- Investor asing melakukan aksi beli bersih saham BBRI senilai Rp259,27 miliar pada sesi pertama perdagangan Bursa Efek Indonesia.
- Harga saham BBRI meningkat 3,62% ke level Rp3.150 yang turut mendorong kenaikan Indeks Harga Saham Gabungan sebesar 1,29%.
- Aksi borong terjadi karena valuasi saham yang dianggap murah serta rencana pembagian dividen royal sebesar Rp209 per saham.
Suara.com - Perhatian pelaku pasar tertuju tajam pada pergerakan saham PT Bank Rakyat Indonesia Tbk (BBRI) yang menunjukkan performa impresif pada sesi I IHSG.
Tercatat, baru satu sesi perdagangan berjalan, saham BBRI sudah diborong habis-habisan oleh investor, terutama dari kalangan asing yang tampak agresif melakukan akumulasi.
Berdasarkan data terbaru dari Bursa Efek Indonesia (BEI) pada penutupan sesi pertama, aksi beli bersih (net buy) investor asing terhadap saham BBRI telah menyentuh angka Rp259,27 miliar.
Nilai akumulasi yang fantastis dalam kurun waktu setengah hari ini menempatkan BBRI sebagai saham dengan nilai net buy asing tertinggi kedua, tepat di bawah PT Barito Pacific Tbk (BRPT) yang mencatatkan beli bersih sebesar Rp169,31 miliar.
Laju harga saham bank yang berfokus pada UMKM ini pun melesat sejak bel pembukaan pagi tadi. Saham BBRI terpantau menguat 110 poin atau sekitar 3,62% ke level Rp3.150 per lembar saham.
Kenaikan signifikan ini sekaligus menjadi motor penggerak utama bagi Indeks Harga Saham Gabungan (IHSG) yang ikut terangkat 1,29% ke level 7.061 di tengah volatilitas pasar global.
Fenomena "borong saham" ini bukan tanpa alasan. Para pelaku pasar melihat adanya celah keuntungan yang lebar mengingat valuasi BBRI saat ini dinilai sedang berada di area "diskon" atau sangat murah secara historis.
Indikator Price to Book Value (PBV) BBRI saat ini bertengger di angka 1,4 kali. Secara statistik, angka ini berada di level minus dua standar deviasi (-2SD), yang berarti jauh melampaui rata-rata nilai wajarnya dalam lima tahun terakhir.

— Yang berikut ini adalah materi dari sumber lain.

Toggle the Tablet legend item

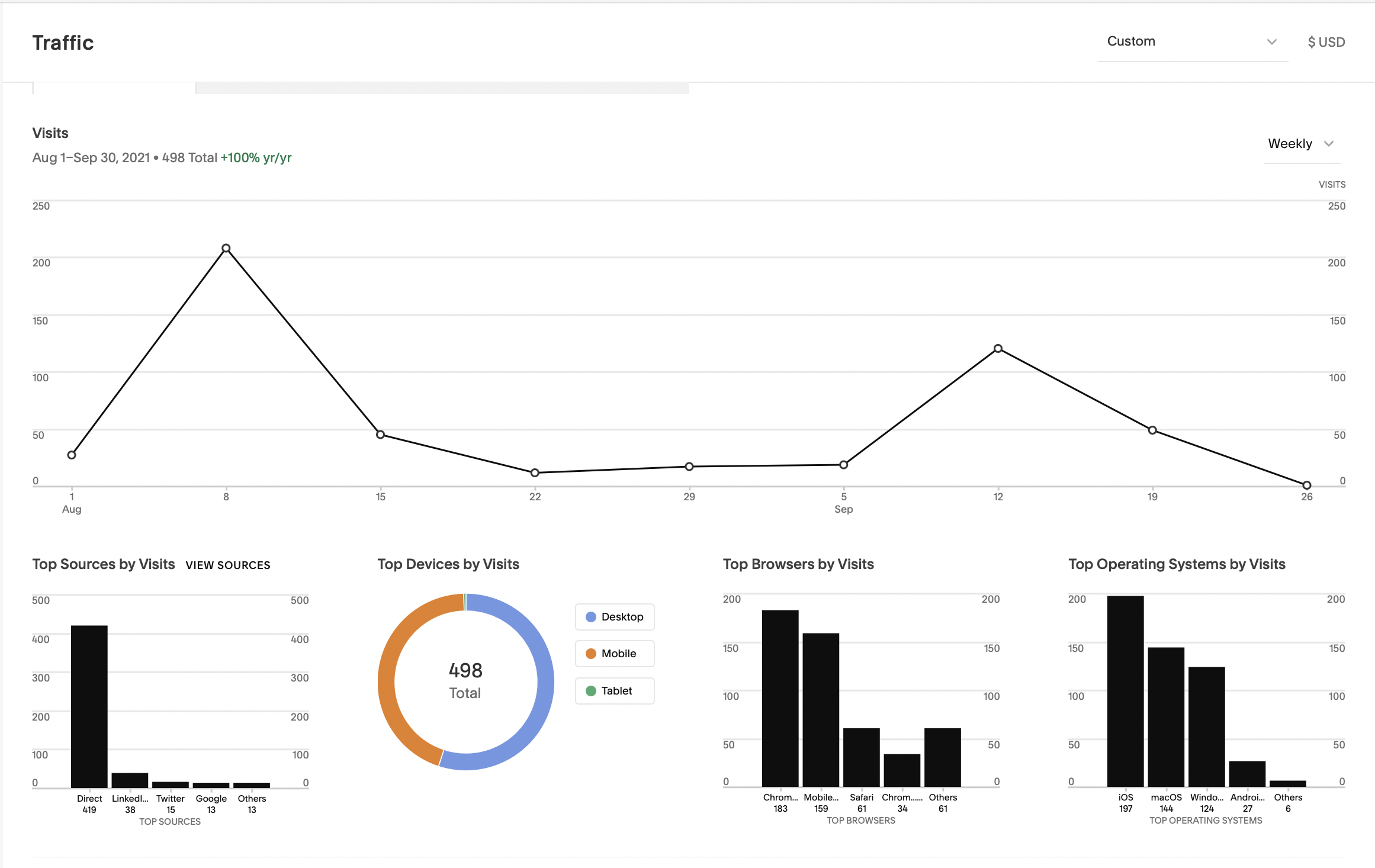point(615,691)

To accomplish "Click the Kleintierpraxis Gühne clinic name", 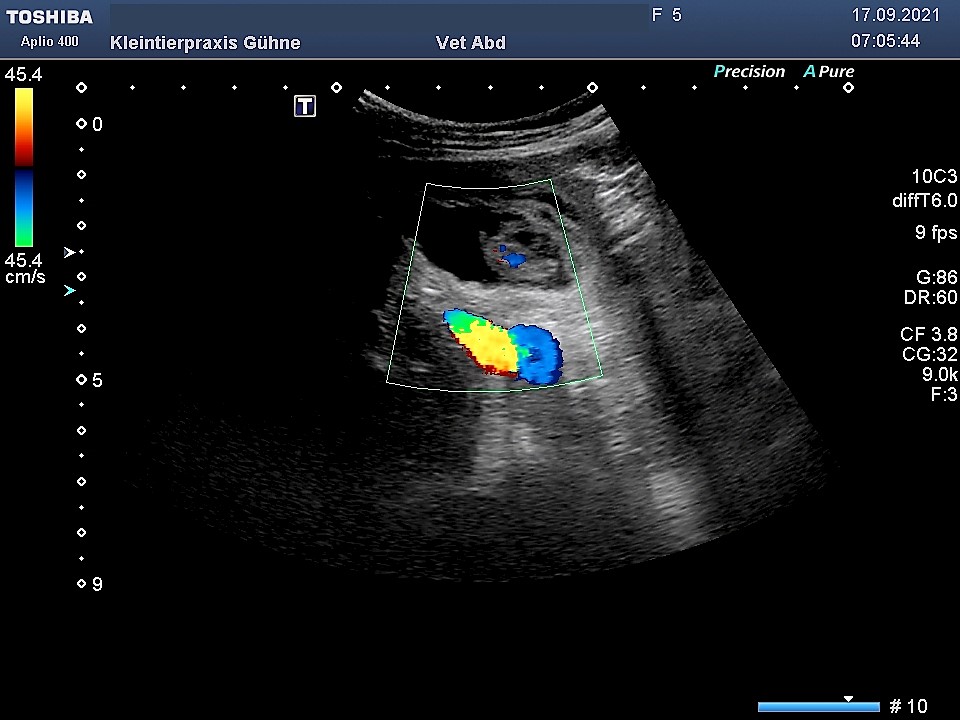I will (205, 43).
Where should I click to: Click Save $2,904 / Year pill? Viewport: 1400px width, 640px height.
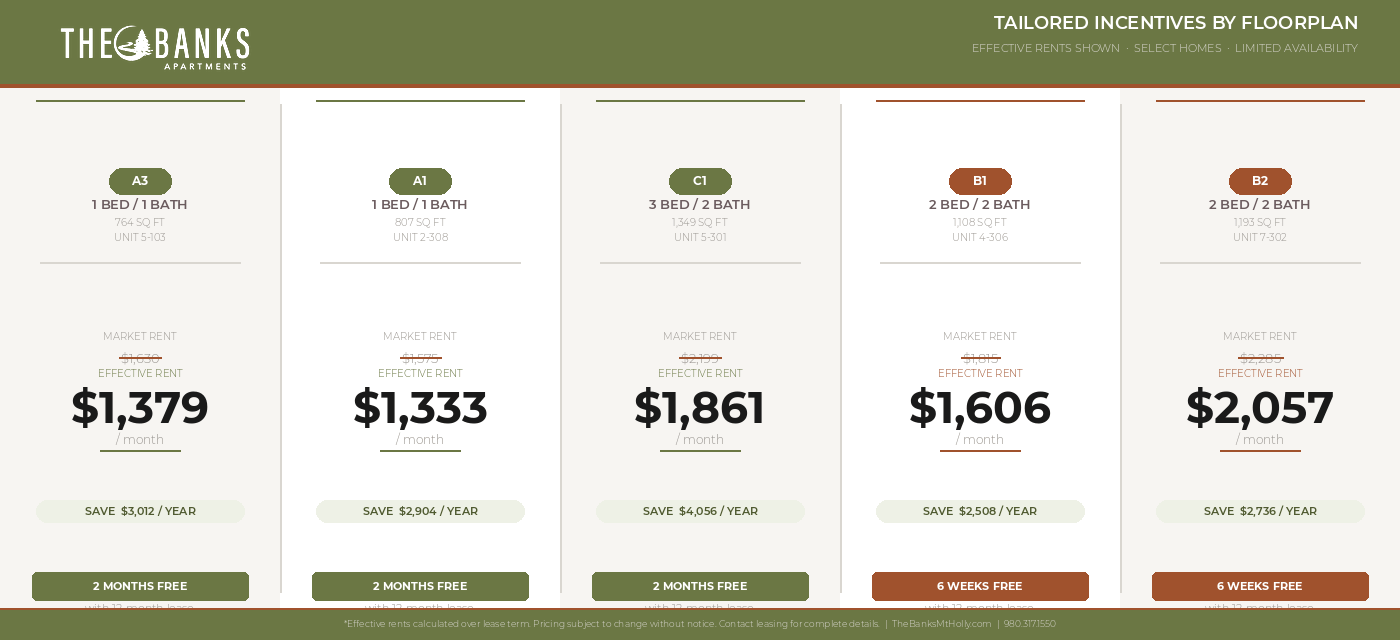[420, 511]
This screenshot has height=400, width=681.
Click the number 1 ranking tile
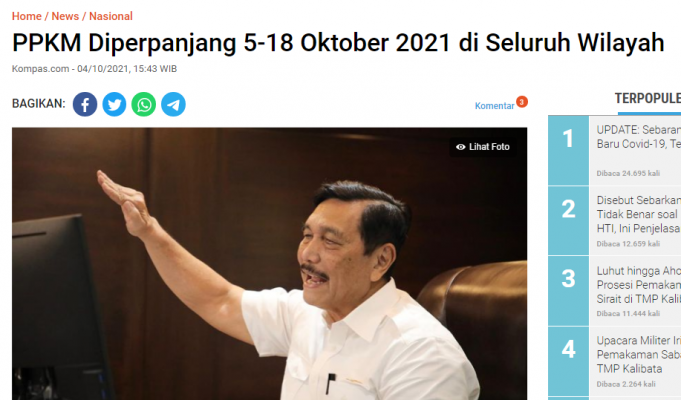pyautogui.click(x=568, y=150)
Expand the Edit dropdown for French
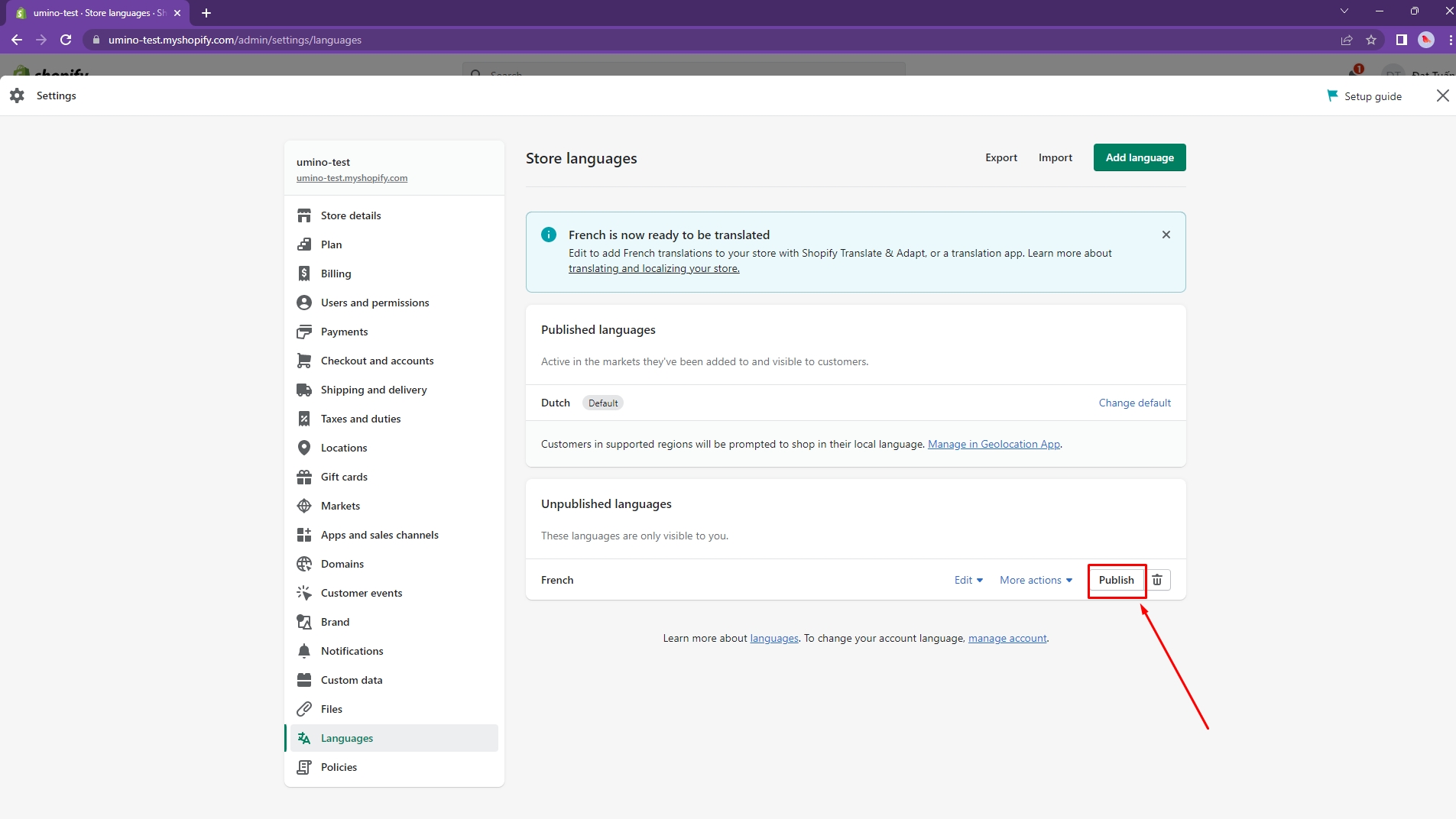 (968, 580)
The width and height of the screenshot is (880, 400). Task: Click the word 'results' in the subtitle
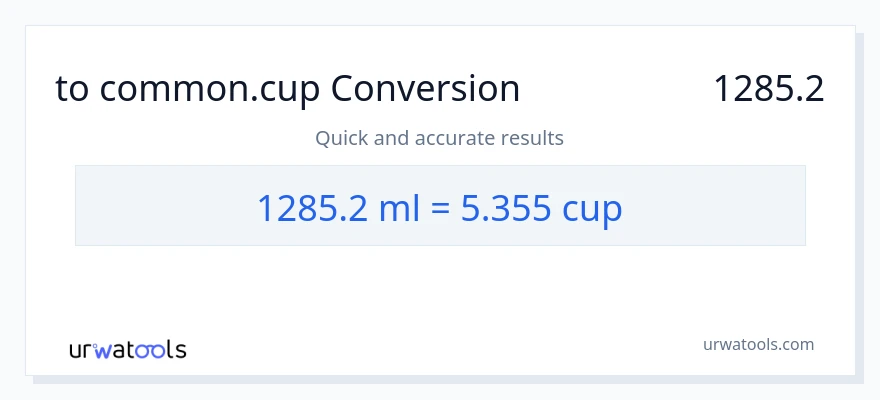533,138
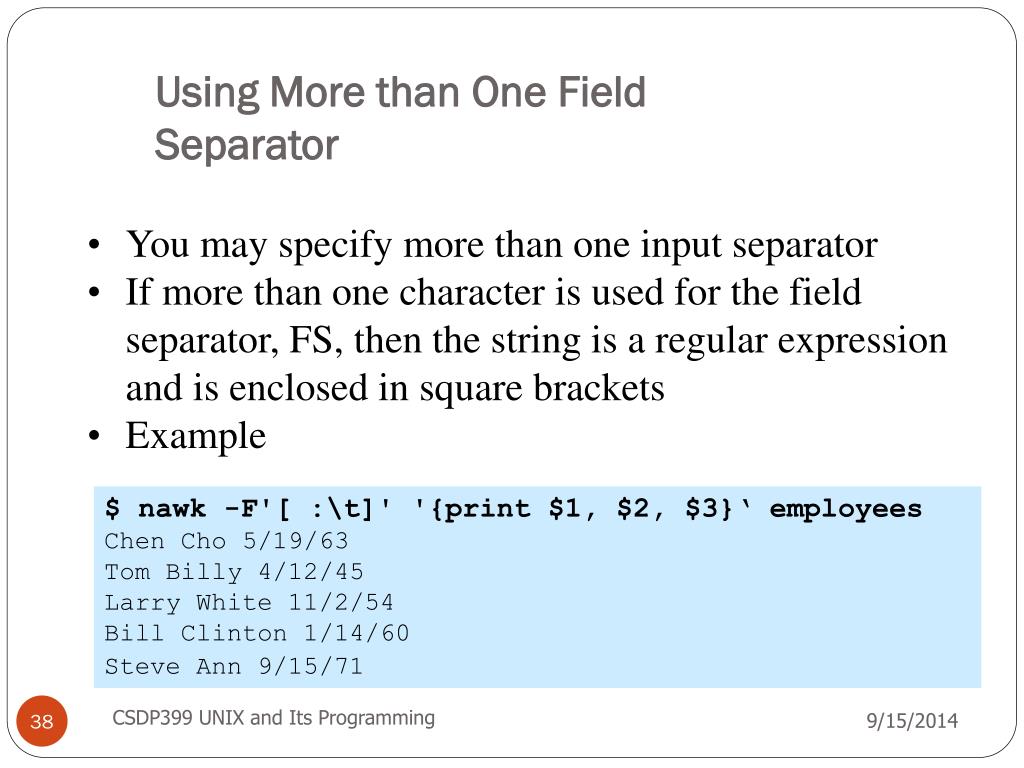Viewport: 1024px width, 768px height.
Task: Select the slide title 'Using More than One Field Separator'
Action: 400,118
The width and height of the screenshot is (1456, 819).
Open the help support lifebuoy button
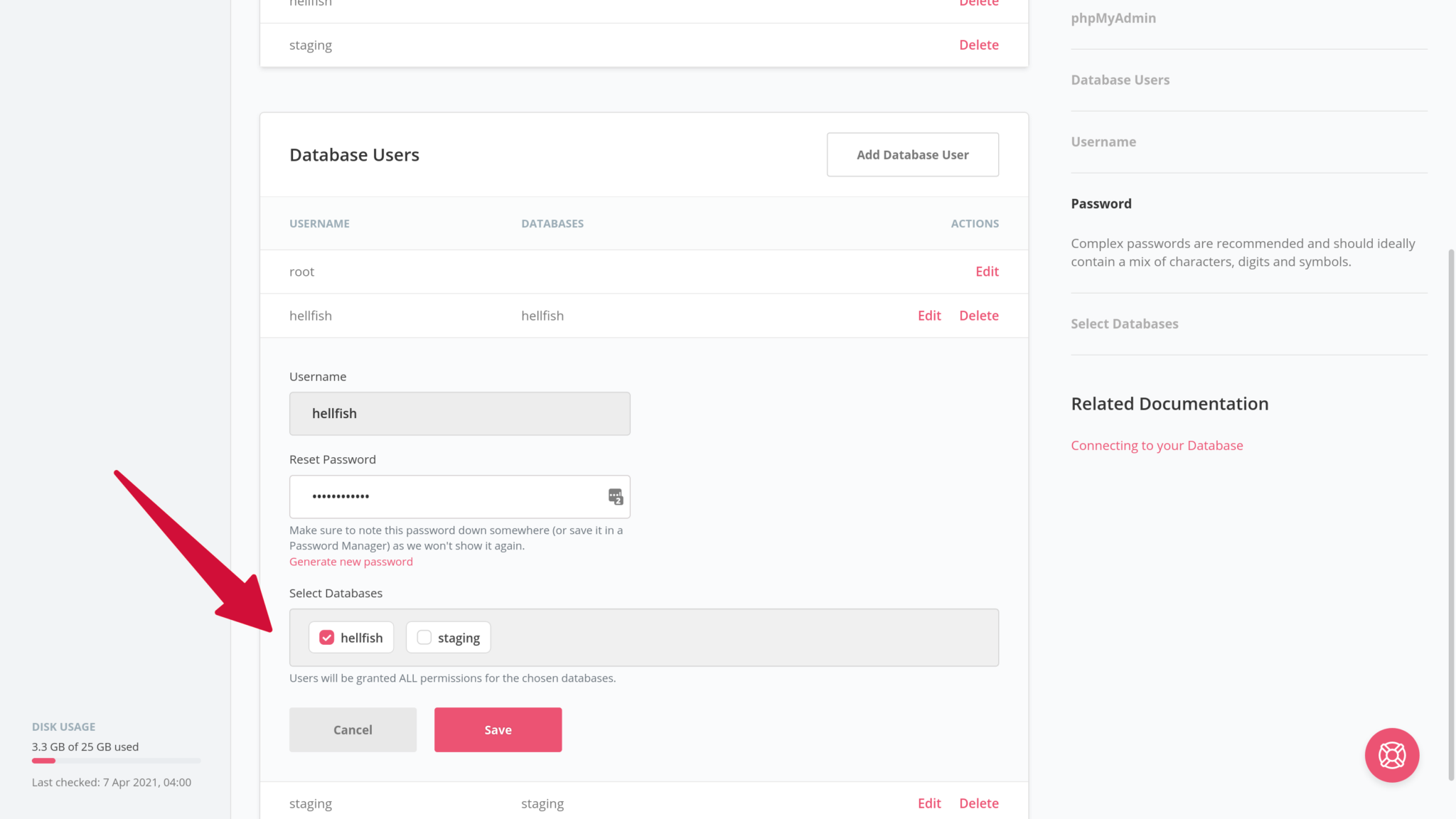point(1391,756)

Analis pasar, Victor Stefano, memberikan pandangannya bahwa koreksi harga yang sempat terjadi sebelumnya lebih banyak dipengaruhi oleh sentimen luar ketimbang penurunan kinerja internal perusahaan..
Sejumlah sekuritas ternama tetap mempertahankan sikap optimistis terhadap masa depan saham perbankan plat merah ini. Samuel Sekuritas, dalam riset terbarunya, masih menyematkan rekomendasi "Beli" untuk BBRI dengan target harga mencapai Rp4.400.
Proyeksi ini didasarkan pada ekspektasi pemulihan PBV menuju angka 2 kali pada akhir tahun 2026, didorong oleh ketahanan model bisnis BRI di segmen mikro.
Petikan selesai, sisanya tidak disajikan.